Diagnosis and molecular bases of mitocondrial diseases due to dysfunctions in the protein transport to mitochondria's

Abstract

Objective: Identification of the key transcription factors that regulate the expression of human TIMM8A gene. Background: TIMM8A belongs to a family of evolutionary conserved proteins located in the mitochondrial space involved in mediating import and insertion of hydrophobic membrane proteins into the mitochondrial inner membrane. The purpose of this study was to look at the promoter sequence of the TIMM8A gene and determine which transcription factors play a vital role in the successful transcription of the TIMM8A gene. Methods: Using the promoter region of the TIMM8A gene, gene reporter constructs with serial deletions and site-directed mutagenesis of the promoter region were developed and amplified via PCR. The PCR constructs were then ligated to the pGL3-basic vector and transformated to competent cells for growth. Plasmids were isolated via minipreps and proper insertion verified by restriction digestion and gel electrophoresis. The plasmids were then transfected to HeLa S3 and A204 cells and luciferase activity was recorded. Results: Luciferase showed a major decrease in activity between constructs 7 (-101) and 8 (-29) indicating that construct 7 contains the binding site(s) for the transcription factor(s) regulating the expression of TIMM8A but construct 8 lacks this(these) factor(s).
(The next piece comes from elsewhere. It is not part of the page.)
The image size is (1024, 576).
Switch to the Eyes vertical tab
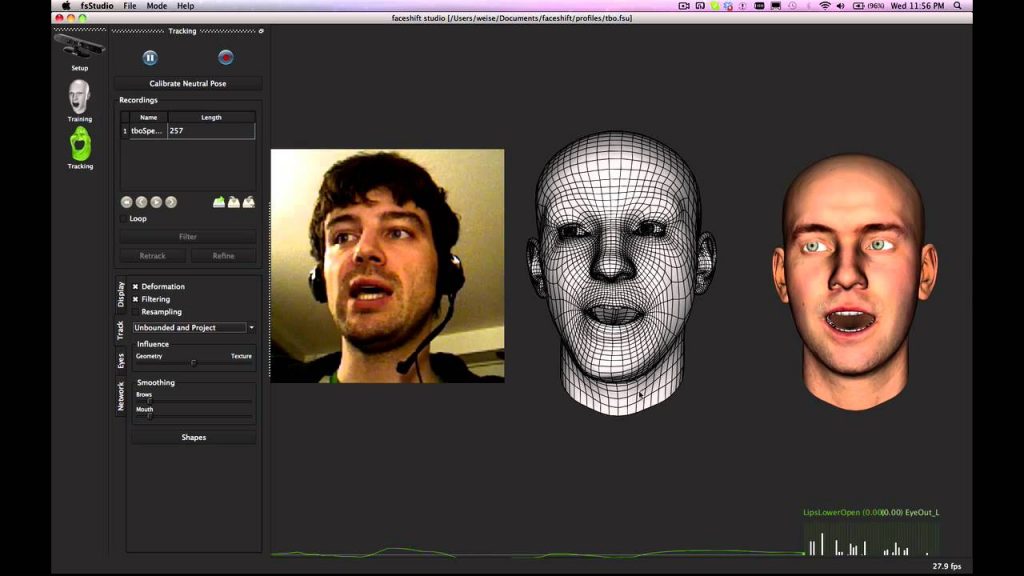click(121, 360)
In fact, binding sites for NRF-1 and Sp1 are in the promoter region encompassed by construct 7. Conclusions: We obtained preliminary results indicating that NRF-1 and Sp1 are the major transcription factors involved in the regulation of human TIMM8A expression. New constructs and other experiments (EMSAs, ChIP…) are necessary to precisely identify the role of these factors. Additional constructs were developed around the area of interest.